◆ Document:
"I can imagine," said my friend. "This is the center of a secret, sinister cult. They're a gang of illegal immigrants from Kafiristan, where the ancient paganism survives. They worship a cthonian deity, which is in fact a gelatinous being that oozes its way through solid rock..."
"Why not go in and see?" I said.
L. Sprague de Camp wrote these tales in the 1970s, publishing many of them in places like The Magazine of Fantasy & Science Fiction and Fantastic Stories. They take place at various points in the life of one W. Wilson Newbury, a mild-mannered banker who routinely wanders into implausible events and encounters creatures, characters, and tropes from the horror, science fiction and (in particular) fantasy genres.
While they're a fun read, the collection overall lacks the quality of de Camp's influential Tales from Gavagan's Bar (co-authored with Fletcher Pratt). They're of a similar nature, however. Some ordinary-seeming guy tells an improbable tale that involves impossible creatures or events, concludes by making an observation or (usually cheesy) joke, and then continues with his life. He has plot armor. Real consequences strike the villains (who range from evil to merely irksome) and the occasional hapless Redshirt. Newbury, his wife, their children, and his close associates are, like the principals of old TV shows, guaranteed survival.

◆ Task A: In the review of de Camp's tales, how would the passage from "L. Sprague de" to "particular) fantasy genres." read with "banker" replaced by "accountant"?
◆ Task B: According to the review, who co-authored Tales from Gavagan's Bar with de Camp?

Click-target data
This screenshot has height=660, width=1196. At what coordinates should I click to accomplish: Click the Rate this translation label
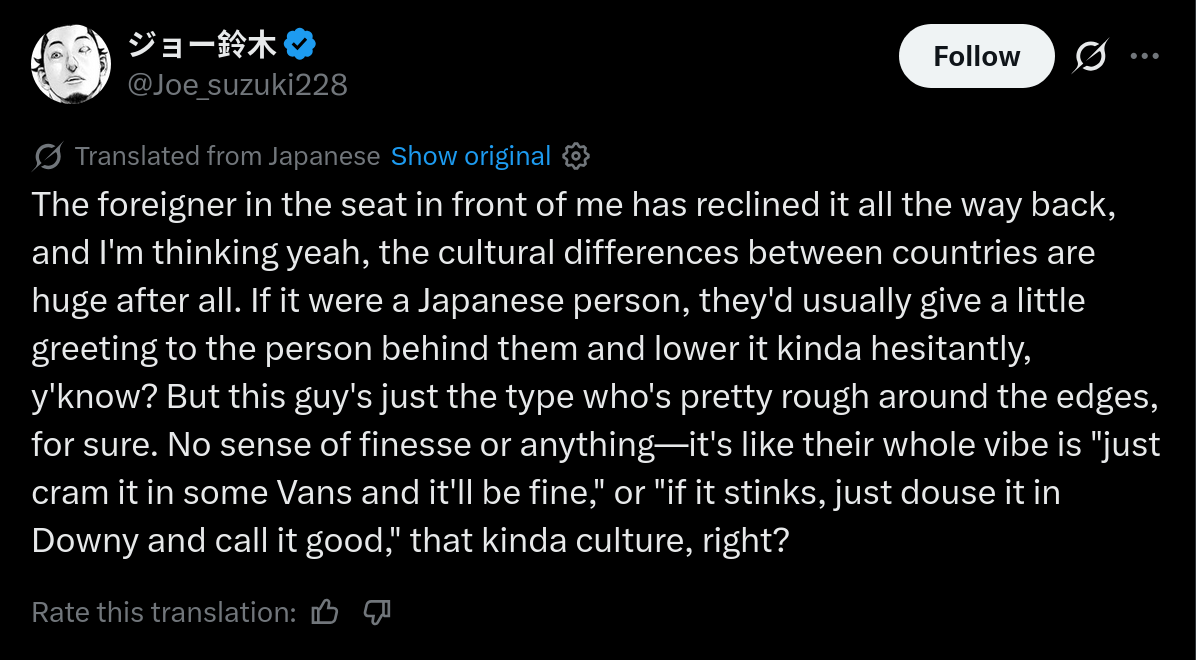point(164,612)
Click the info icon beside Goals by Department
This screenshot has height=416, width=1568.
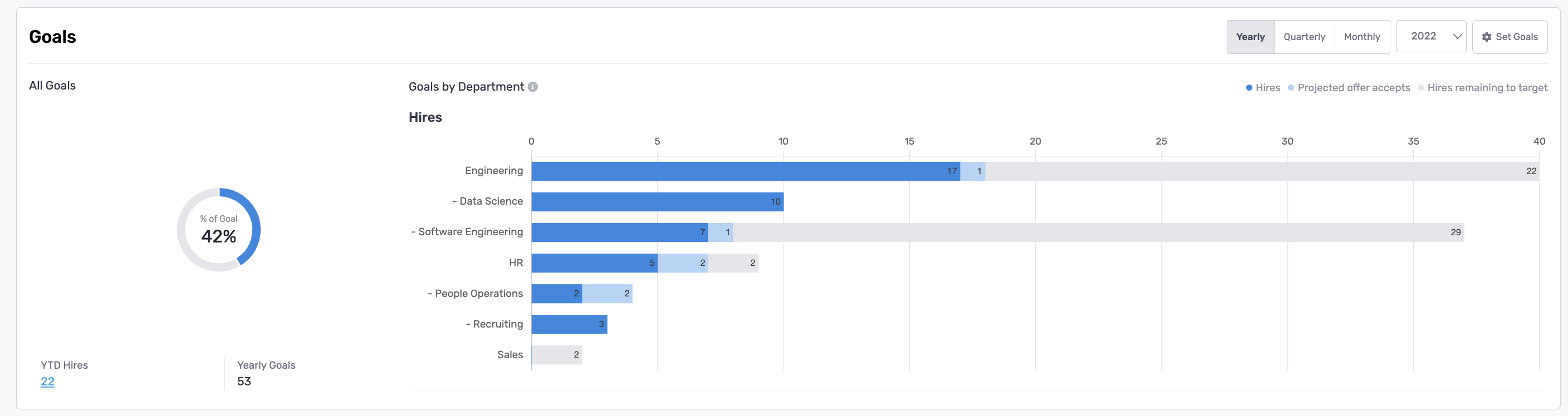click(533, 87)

...

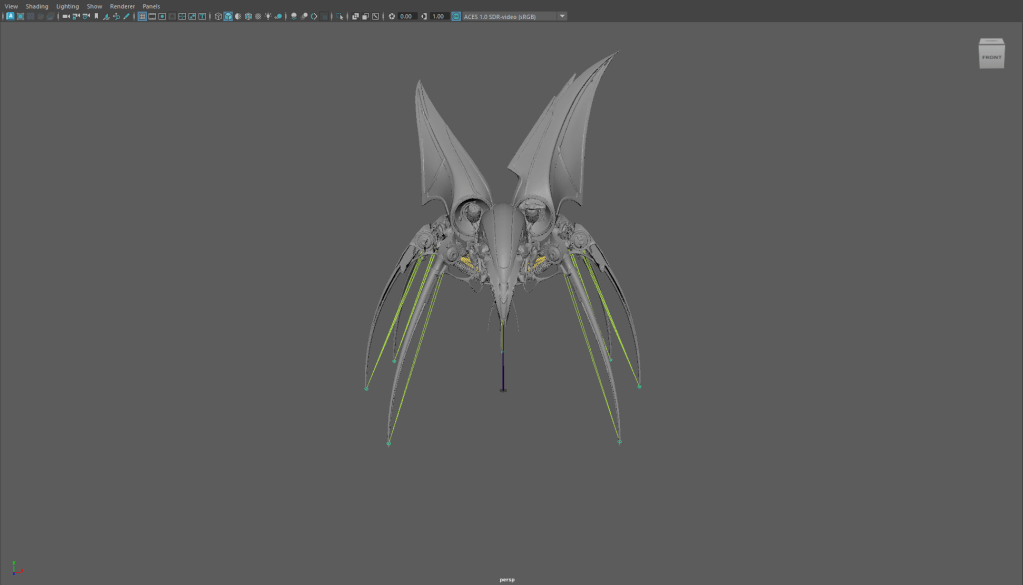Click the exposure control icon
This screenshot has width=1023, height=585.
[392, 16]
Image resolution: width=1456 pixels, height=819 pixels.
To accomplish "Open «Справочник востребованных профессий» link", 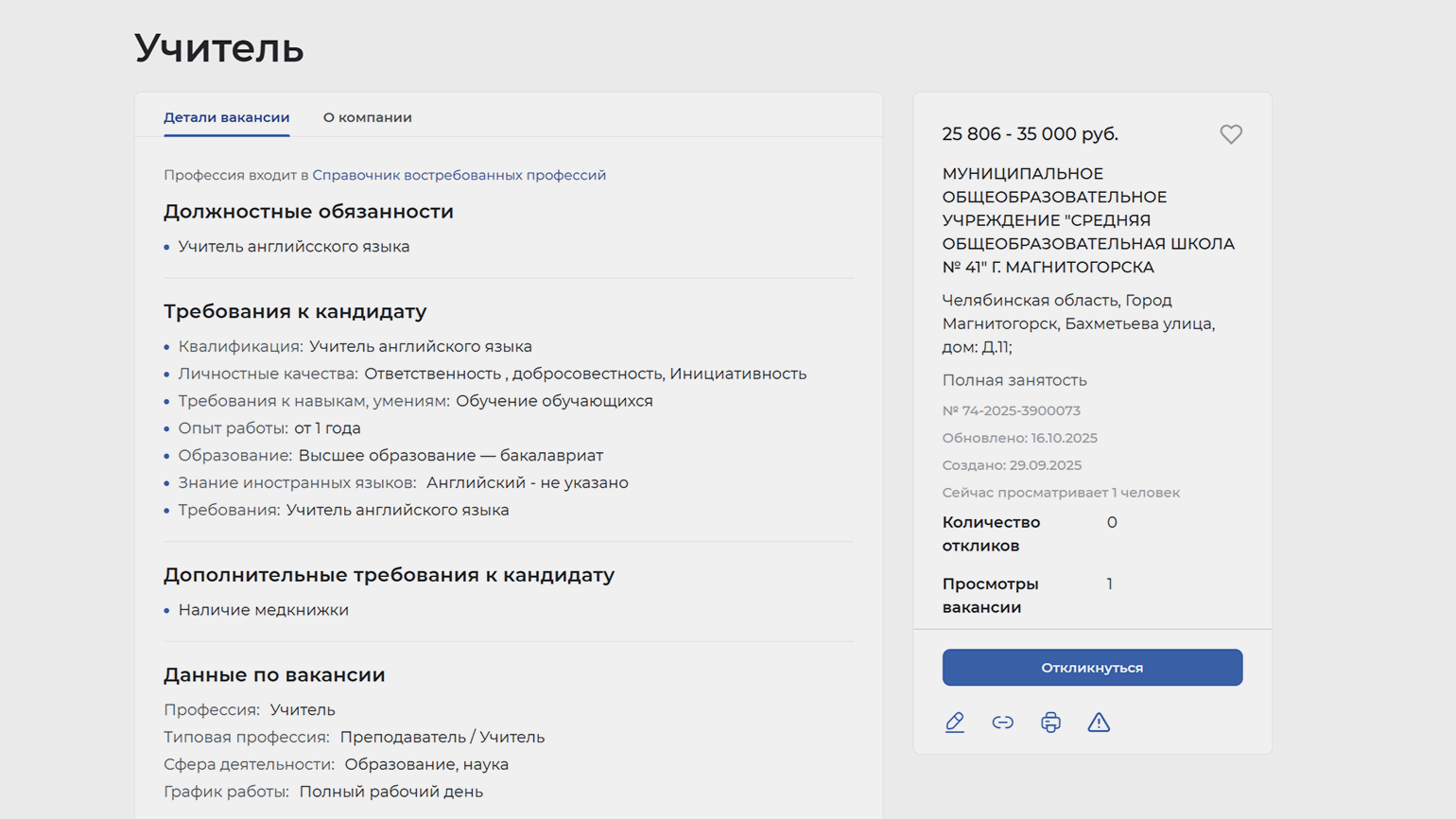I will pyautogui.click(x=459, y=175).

◆ Task answer A:
L. Sprague de Camp wrote these tales in the 1970s, publishing many of them in places like The Magazine of Fantasy & Science Fiction and Fantastic Stories. They take place at various points in the life of one W. Wilson Newbury, a mild-mannered accountant who routinely wanders into implausible events and encounters creatures, characters, and tropes from the horror, science fiction and (in particular) fantasy genres.

◆ Task answer B: Fletcher Pratt